Enjoy this report from Catherine Weigel (Hartwick College), a member of the ALFALFA Undergraduate Team, on a summer observing trip to Arecibo Observatory.

The week of August 17th, 2010 brought together three undergraduate ALFALFA teams at Arecibo Observatory to learn what it is like to observe and do Level One Data Reduction.

A group photo

Hartwick College of Oneonta, New York and Union College of Schenectady, New York arrived on the 17th and proceeded to jump right into an observer’s schedule by collecting data that very night. This was a very tiring night for all of us, and as the night progressed, the conversation dwindled, turning into concentration of observing and staying awake.

Observing

We were joined by St. Mary’s College of Moraga, California on the afternoon of the 18th. The teams became more acquainted during the evenings when flagbb sessions, HI contouring tutorials, CIMA simulations, and project discussions commenced. Each team taught the others in some fashion, sharing notes and tips on data analysis and the galaxy groups collaborative project. All the teams quickly bonded with each other through these nightly sessions and much laughter was shared throughout those early observing hours, as the tea kettle whistled and the coffee brewed.

Hanging out on the telescope platform, far above the dish.

Throughout the week, between sleeping, flagging, and observing we were able to take a tour of the facilities and try to grasp the size of the radio telescope. Upon first seeing it, (as this was my first time in doing so) the telescope is much larger than pictures can convey. And with each new view, from the visitor’s center, the cable car, walking around the dish and under the dish, the telescope’s scale is amazing to take in. Being able to go up on the platform and into the dome gives the true scale of it all; but once back on the ground it is still hard to believe. Another cool thing about the platform tour was going into the dome (it was really warm in there!) and being able to see ALFA, giving some tangibility to the science and the name. Going under the dish was also pretty amazing. Under the dish has its own environment with multitudes of greenery and tiny toads hopping around all over the place. The view of the platform and dome is also pretty neat– looking at all that geometry is just downright cool.
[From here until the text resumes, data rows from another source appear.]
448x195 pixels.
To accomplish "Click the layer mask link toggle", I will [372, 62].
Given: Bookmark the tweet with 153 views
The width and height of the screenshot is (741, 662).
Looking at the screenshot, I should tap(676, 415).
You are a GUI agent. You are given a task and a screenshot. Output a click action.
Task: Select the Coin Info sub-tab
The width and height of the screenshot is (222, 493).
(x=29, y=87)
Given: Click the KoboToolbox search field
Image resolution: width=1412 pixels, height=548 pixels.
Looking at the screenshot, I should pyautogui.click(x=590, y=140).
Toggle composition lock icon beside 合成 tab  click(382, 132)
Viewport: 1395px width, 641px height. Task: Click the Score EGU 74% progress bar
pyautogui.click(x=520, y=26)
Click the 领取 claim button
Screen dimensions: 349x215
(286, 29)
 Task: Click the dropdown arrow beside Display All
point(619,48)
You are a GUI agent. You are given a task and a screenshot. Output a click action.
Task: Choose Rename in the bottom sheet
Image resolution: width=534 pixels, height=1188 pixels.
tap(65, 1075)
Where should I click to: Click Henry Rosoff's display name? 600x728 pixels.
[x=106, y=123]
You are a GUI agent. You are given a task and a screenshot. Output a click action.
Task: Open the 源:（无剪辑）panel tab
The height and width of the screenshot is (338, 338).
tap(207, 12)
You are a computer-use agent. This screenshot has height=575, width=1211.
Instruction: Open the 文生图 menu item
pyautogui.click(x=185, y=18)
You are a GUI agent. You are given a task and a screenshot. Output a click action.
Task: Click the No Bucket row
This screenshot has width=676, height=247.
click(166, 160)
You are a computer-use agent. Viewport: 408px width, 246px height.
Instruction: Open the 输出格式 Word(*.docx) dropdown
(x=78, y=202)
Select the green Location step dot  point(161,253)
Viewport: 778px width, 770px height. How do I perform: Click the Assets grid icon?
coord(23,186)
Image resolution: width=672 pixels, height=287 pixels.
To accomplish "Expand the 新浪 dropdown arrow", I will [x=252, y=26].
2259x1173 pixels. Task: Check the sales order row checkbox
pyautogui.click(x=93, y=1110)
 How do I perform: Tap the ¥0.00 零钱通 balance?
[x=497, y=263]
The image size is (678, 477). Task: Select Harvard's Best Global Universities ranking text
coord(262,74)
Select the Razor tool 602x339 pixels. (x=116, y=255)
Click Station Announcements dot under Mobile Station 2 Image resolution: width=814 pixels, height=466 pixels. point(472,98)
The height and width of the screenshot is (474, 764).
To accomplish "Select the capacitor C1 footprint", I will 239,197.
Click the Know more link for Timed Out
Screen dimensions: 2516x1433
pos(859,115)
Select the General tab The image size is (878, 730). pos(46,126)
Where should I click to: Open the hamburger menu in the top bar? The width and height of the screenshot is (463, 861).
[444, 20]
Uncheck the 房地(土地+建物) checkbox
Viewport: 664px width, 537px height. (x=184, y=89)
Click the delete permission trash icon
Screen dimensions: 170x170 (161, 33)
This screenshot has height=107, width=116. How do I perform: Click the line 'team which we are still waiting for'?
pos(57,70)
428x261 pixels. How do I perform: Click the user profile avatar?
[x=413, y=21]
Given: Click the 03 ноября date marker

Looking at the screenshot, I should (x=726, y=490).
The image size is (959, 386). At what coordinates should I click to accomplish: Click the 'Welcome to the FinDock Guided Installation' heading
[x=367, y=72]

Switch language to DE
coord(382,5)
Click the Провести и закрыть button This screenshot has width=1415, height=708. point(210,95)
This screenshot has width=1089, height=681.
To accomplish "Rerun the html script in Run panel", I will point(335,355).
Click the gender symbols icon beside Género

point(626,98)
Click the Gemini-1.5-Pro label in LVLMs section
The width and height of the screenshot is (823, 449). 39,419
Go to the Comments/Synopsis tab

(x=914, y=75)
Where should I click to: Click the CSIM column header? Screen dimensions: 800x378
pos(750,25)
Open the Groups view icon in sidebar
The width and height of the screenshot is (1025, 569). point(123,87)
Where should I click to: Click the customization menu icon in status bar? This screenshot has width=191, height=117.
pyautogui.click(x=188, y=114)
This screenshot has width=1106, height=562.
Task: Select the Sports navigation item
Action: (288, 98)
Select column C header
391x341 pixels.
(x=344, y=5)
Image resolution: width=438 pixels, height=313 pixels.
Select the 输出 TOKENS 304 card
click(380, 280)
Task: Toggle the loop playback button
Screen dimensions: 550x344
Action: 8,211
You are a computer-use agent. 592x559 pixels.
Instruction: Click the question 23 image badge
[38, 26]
Looking up at the platform and Gregorian dome.

Each Group spent a night with control over the telescope and the observing process. Before taking control and running the show, the CIMA simulation was conducted many a time and a copy of the observer’s checklist was firmly in hand. The first nights of observing the professors were in control of starting up, watching and logging, and closing shop with students keeping a watchful eye on the proceedings. Then came the night Union students were in charge, then St. Mary’s (with Hartwick doing ending procedures) and the last observing night Hartwick (with St. Mary’s ending the night). The experience to control and run the world’s largest telescope was very awesome with a side helping of nervousness, making sure that everything went smoothly (which was achieved!) While observing, we learned how to identify GPS and not to worry when the orange extrapolating-point-data error occurs as it occurs regularly (though it is scary when it comes up and never having seen it before, thinking it is a real error). The advantage of having the orange error come up was becoming familiar with the observer’s checklist instructions on WAPP errors (these of course being in red). Though fortunately not used, that part of the checklist was looked over and was the page that was left open by the keyboard.

Enjoying the green world below the dish.

Overall, everything went very smoothly and we now know how to flag and how to take data with Arecibo. It was a wonderful experience to be able to go down there and to be able to see where all the data comes from and to make the connection with other ALFALFA teams. It was also a good way to more fully understand all the work that goes into level one data reduction and really all the work that has gone into this project. Great job!

More pictures below the fold!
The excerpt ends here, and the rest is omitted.